Continue the thread about converting Caffe BatchNorm layers to Caffe2 from where it stops.

## Source document
——————
On Wed, May 3, 2017 at 10:16 PM 康洋 ***@***.***> wrote: @littleowl <https://github.com/littleowl> In my opinion, I look into the SpatialBN source code and found: .Input( 1, "scale", "The scale as a 1-dimensional tensor of size C to be applied to the " "output.") scale is a tensor of size C. But the PR set it to 1. So in my code, i set it to C. My code: @TranslatorRegistry.Register("BatchNorm") def TranslateBatchNorm(layer, pretrained_blobs, is_test): caffe_op = BaseTranslate(layer, "SpatialBN") output = caffe_op.output[0] param = layer.batch_norm_param AddArgument(caffe_op, "is_test", is_test) AddArgument(caffe_op, "epsilon", param.eps) AddArgument(caffe_op, "order", "NCHW") caffe_op.input.extend([output + "_scale", output + "_bias", output + "_mean", output + "_var"]) if not is_test: caffe_op.output.extend([output + "_mean", output + "_var", output + "_saved_mean", output + "_saved_var"]) n_channels = pretrained_blobs[0].shape[0] # get C mean = utils.NumpyArrayToCaffe2Tensor(pretrained_blobs[0], output + '_mean') var = utils.NumpyArrayToCaffe2Tensor(pretrained_blobs[1], output + '_var') pretrained_blobs[2] = np.tile(pretrained_blobs[2], (n_channels, )) # set C scale = utils.NumpyArrayToCaffe2Tensor(pretrained_blobs[2], output + '_scale') # Create a zero bias array the same size as the scale, we'll let the following # Scale (Mul + Add operators in Caffe2) layer handle any bias, just like Caffe bias = utils.NumpyArrayToCaffe2Tensor(np.zeros_like(pretrained_blobs[2]), output + '_bias') return caffe_op, [scale, bias, mean, var] It does not give my NaN with my prototxt. — You are receiving this because you were mentioned. Reply to this email directly, view it on GitHub <#468 (comment)>, or mute the thread <https://github.com/notifications/unsubscribe-auth/AC2ETXEkp31ozqjTH7wD9YVNzIAu_H3Tks5r2TURgaJpZM4NNOUx> .

danielhauagge · 2017-07-11T15:52:50Z

@milewis1 were you able to find a fix for this? I'm running into the exact same problem. I'm trying to get a ResNet50 translated from a caffe model to a caffe2 one. I already applied PR #469 that you proposed, that helped with the BatchNorm, but now I'm running into this issue with the convolutional layer.
——————
## Collected material
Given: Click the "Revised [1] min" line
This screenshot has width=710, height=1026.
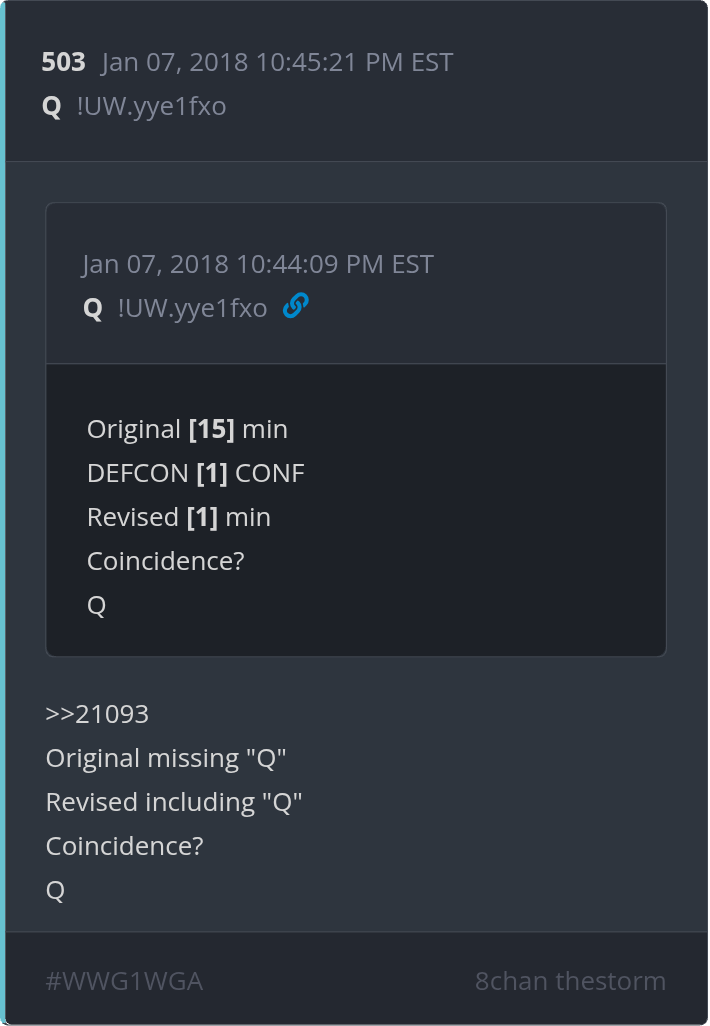Looking at the screenshot, I should click(x=178, y=517).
——————
## Expected answer
danielhauagge · 2017-07-11T18:51:24Z

I think I might have found an issue. In the caffe_translator code, if you add a print statement to
ConvertTensorProtosToInitNet

def ConvertTensorProtosToInitNet(net_params, input_name):
    init_net = caffe2_pb2.NetDef()
    for tensor in net_params.protos:
        print tensor.name, list(tensor.dims) # <--- this line
        if len(tensor.float_data) == 0:
            raise RuntimeError("Only float tensors are supported in this util.")
        op = core.CreateOperator(
            "GivenTensorFill", [], [tensor.name],
            arg=[
                utils.MakeArgument("shape", list(tensor.dims)),
                utils.MakeArgument("values", tensor.float_data)])
        init_net.op.extend([op])
    init_net.op.extend([core.CreateOperator("ConstantFill", [], [input_name], shape=[1])])
    return init_net

you will see in the output that two tensors with the same name show up. First, with the right number of dimensions (4), and then with just 1. See below

conv_1_w [64L, 3L, 7L, 7L]       <--- first time shows up with correct number of dimensions
conv_1_b [2L, 2L, 2L, 2L, 2L]
conv_1_scale [64L]
conv_1_bias [64L]
conv_1_mean [64L]
conv_1_var [64L]
conv_1_w [64L]    <--- now shows up with only 1 dimension
conv_1_b [64L]

A hack I did to see if this was the issue was to keep track of the tensors that had already been seen in the loop in ConvertTensorProtosToInitNet, if the tensor had already been seen, then I continued to the next tensor without extending init_op. After this I got a different error:

RuntimeError: [enforce fail at elementwise_op.h:180] A.ndim() > B.ndim(). 4 vs 4. If you are doing broadcasting, input1 should have a smaller number of dimensions. Error from operator: 
input: "conv_1" input: "conv_1_w" output: "conv_1_internal" type: "Mul" arg { name: "axis" i: 1 } arg { name: "broadcast" i: 1 }

danielhauagge · 2017-07-11T20:37:49Z

OK, so it seems like the issue I mentioned in the previous comment has to do with the Scale layer being done in-place on the network I'm translating (ResNet50).

In the function TranslateScale the variable named output is being set to mul_op.output[0]. In my case, because the Scale layer is being done in-place, the output and input have the same name, and that is the name of the convolution layer conv_1, not the scale layer. That causes it's parameter names to clash with those of the convolution layer. One thing I did was to change

output = mul_op.output[0]

to

output = layer.name

in TranslateScale. Now output has the value scale_1, which prevents the name clash I mentioned in the previous comment. I'm not sure if this should be done throughout the code though, is there a reason to use .output[0] instead of layer.name?

Right now the network runs without errors but I still need to see if the output I get is correct.

danielhauagge · 2017-07-11T20:56:23Z

OK, tested and seems like the network works fine now. I'll submit a PR with the change.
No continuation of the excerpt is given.